**Passage given**
It is expected that the Commission will review and approve modifications and interpretations in the future on an ongoing basis.
The Risk Factors
Each reliability standard is broken down into requirements and subrequirements. Of course, not all requirements and sub-requirements are equal—some are administrative in nature, whereas others go directly to the integrity of the power grid. Recognizing this fact, FERC approved NERC proposals to rate each requirement and sub-requirement on a scale of low, medium and high.
The “Low” risk factor applies to those requirements and subrequirements that are “considered administrative in nature where a violation would not be expected to affect the reliability of the Bulk-Power System.” The medium risk level applies to those that “while unlikely to cause or contribute to Bulk-Power System instability or cascading failures, could, however, directly affect the electrical state, capability, monitoring and control of the Bulk-Power System.” High risk requirements are those that “could conceivably cause or contribute to Bulk-Power System instability or cascading failures.” The process of assigning risk factors is a continuing process parallel to the approval of reliability standards. In May 2007, the Commission approved over 700 risk factors, which correspond to the original 83 standards.

**Aim of the task**
Pick up the passage on risk factors for power grid reliability standards right after its final sentence and carry it forward.

**Recorded data**
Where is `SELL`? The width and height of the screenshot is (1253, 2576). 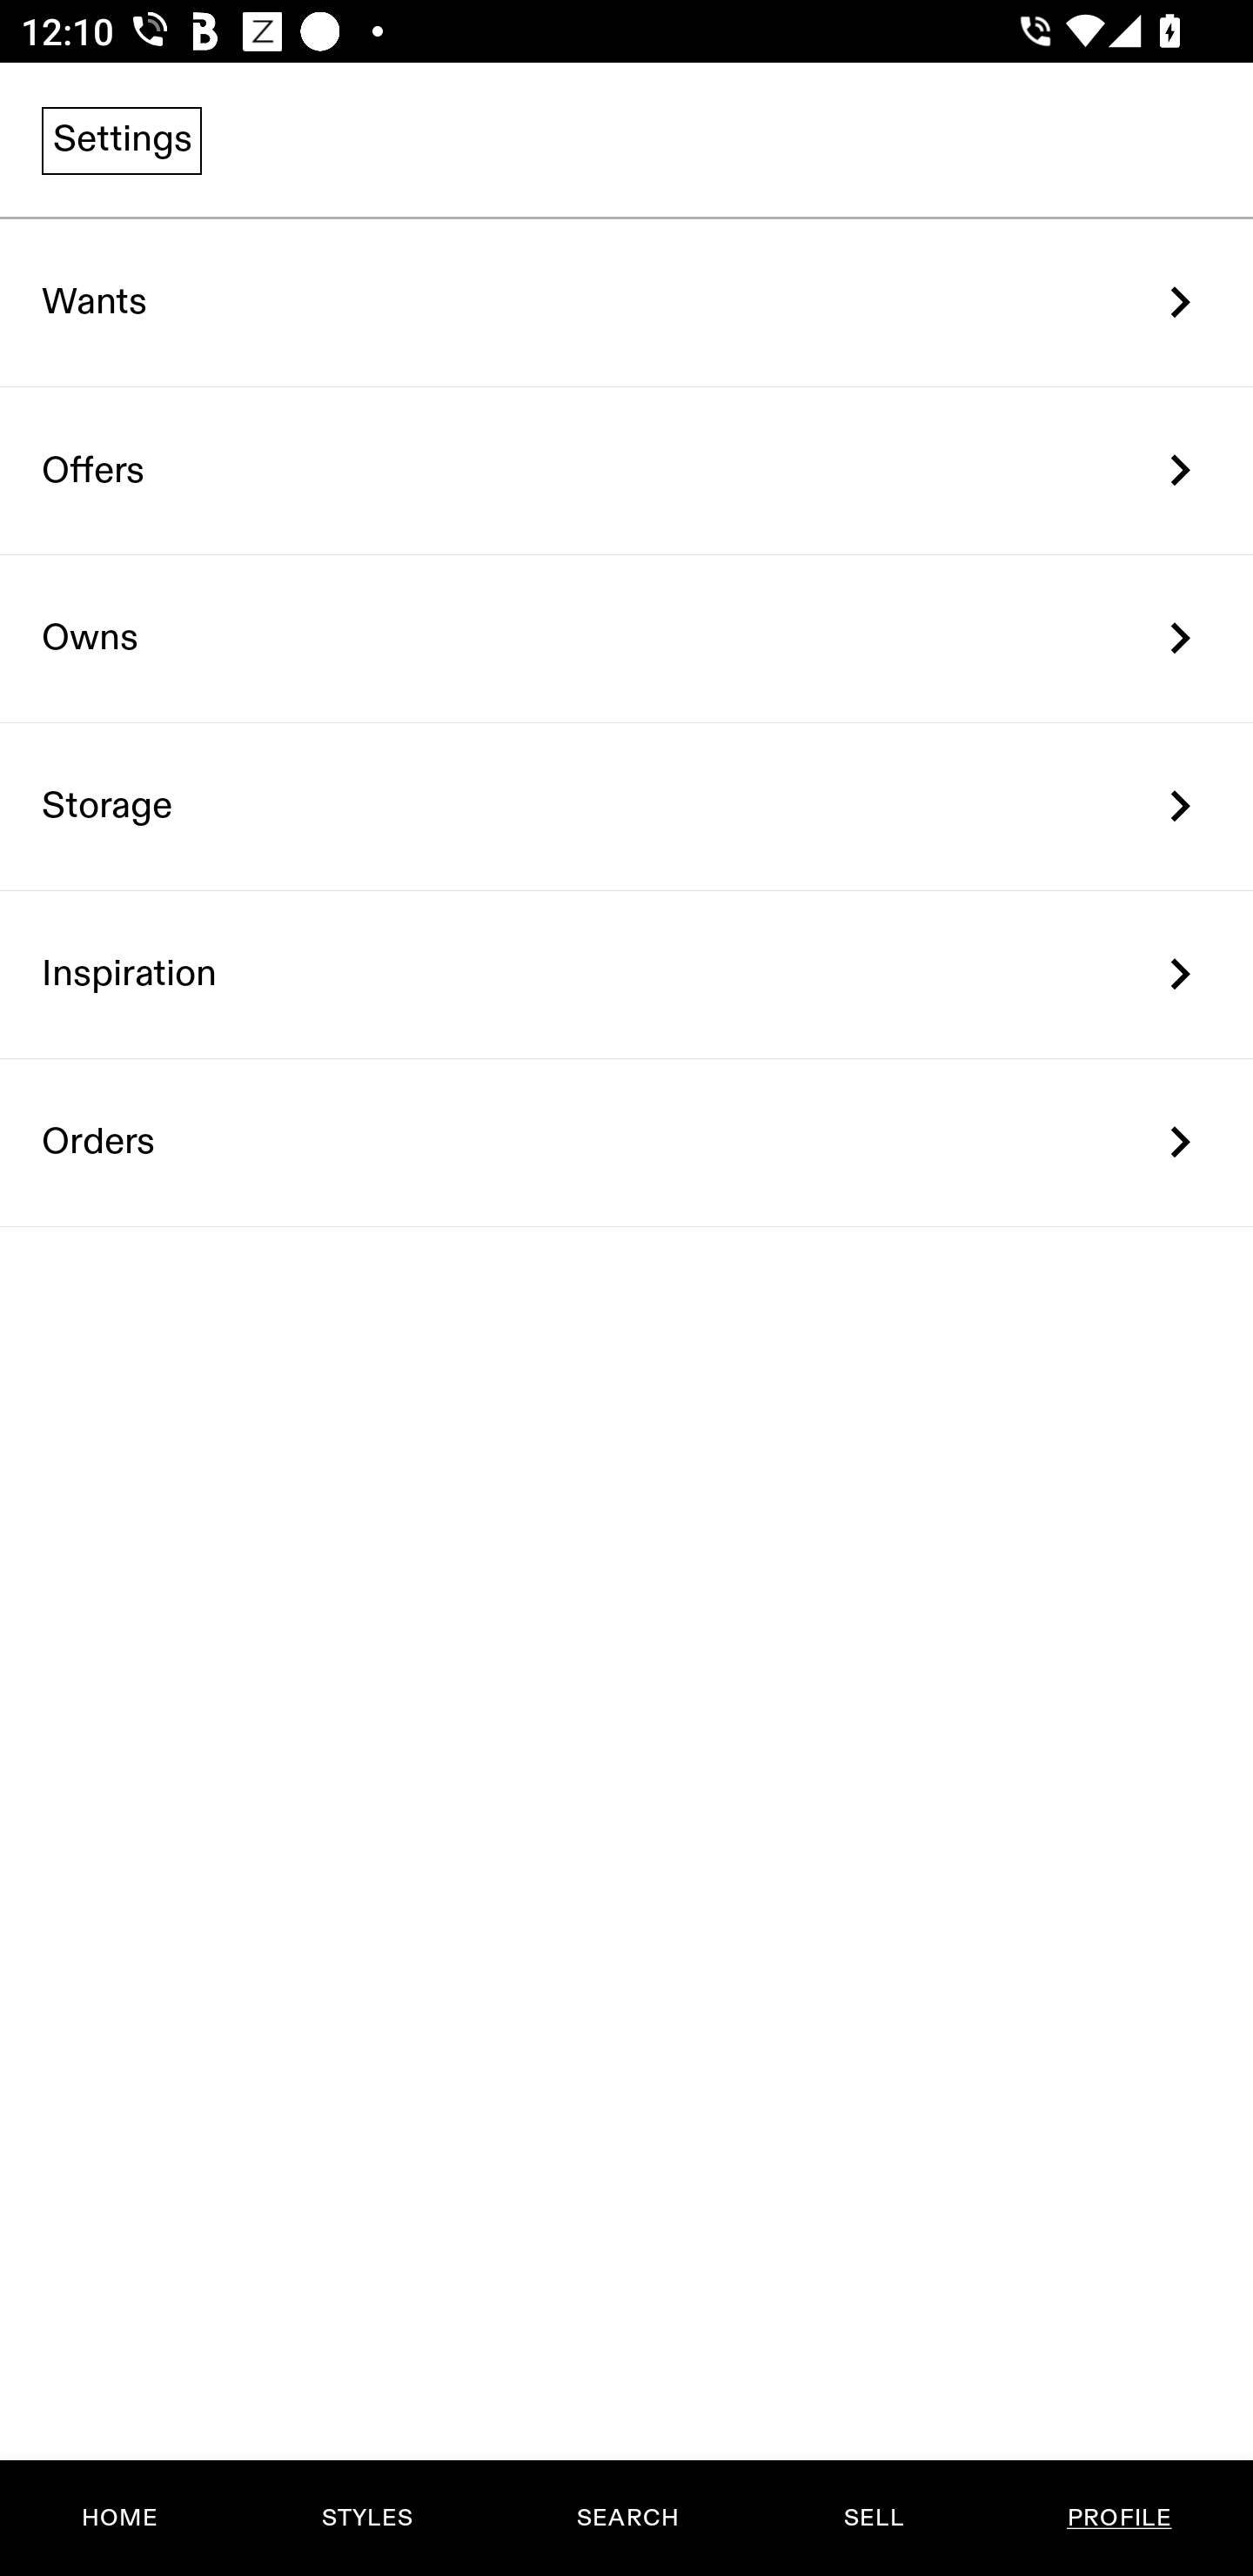
SELL is located at coordinates (873, 2518).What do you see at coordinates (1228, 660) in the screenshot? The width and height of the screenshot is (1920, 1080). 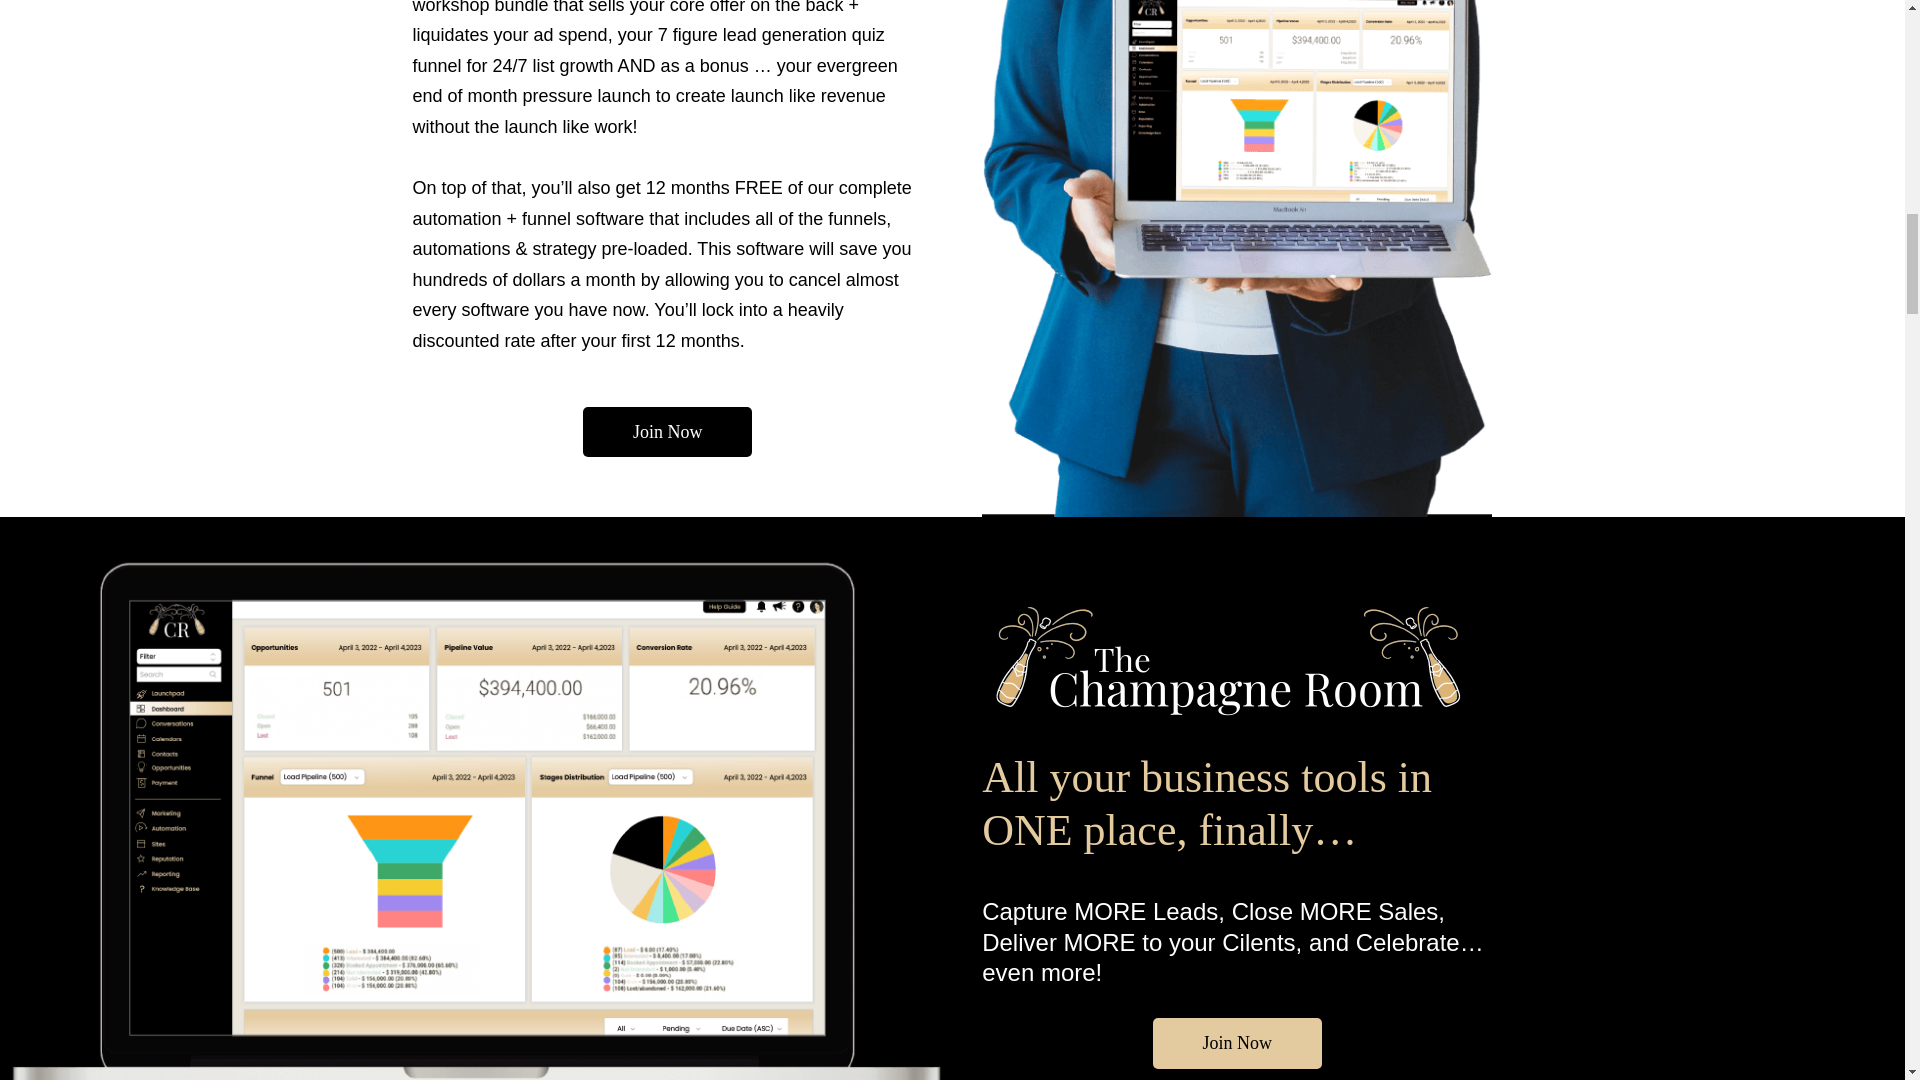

**Response below**
On June 26, 2007, FERC approved 22 more violation risk factors (Docket No. RR07-12) that also pertain to the original 83 approved standards. NERC proposed two additional risk factors relating to three additional proposed standards, but the Commission delayed action on these because the standards to which they related had not been approved yet. Approving violation risk factors before the standards they apply to, it seems, is putting the cart before the horse.
Violation Policy
Under a Penalty Review Policy for Reliability Standards Violations approved by FERC on April 17, 2008, NERC may impose penalties on companies that violate the standards it administers, either directly or through the eight regional entities to which it has delegated such authority, subject to FERC review.
Under the new policy, entities subject to a NERC notice of penalty (or FERC on its own motion) may file an application for review within 30 days of the notice being filed with the Commission. Interventions on the application for review are due within 20 days. FERC stated that, generally, it will take action on the application within 60 days of the application for review, although this time period may be extended. The policy was also modified to permit FERC to review penalty settlements, though the Commission reiterated its encouragement of the settlement process and stated that such settlements will generally be allowed to stand.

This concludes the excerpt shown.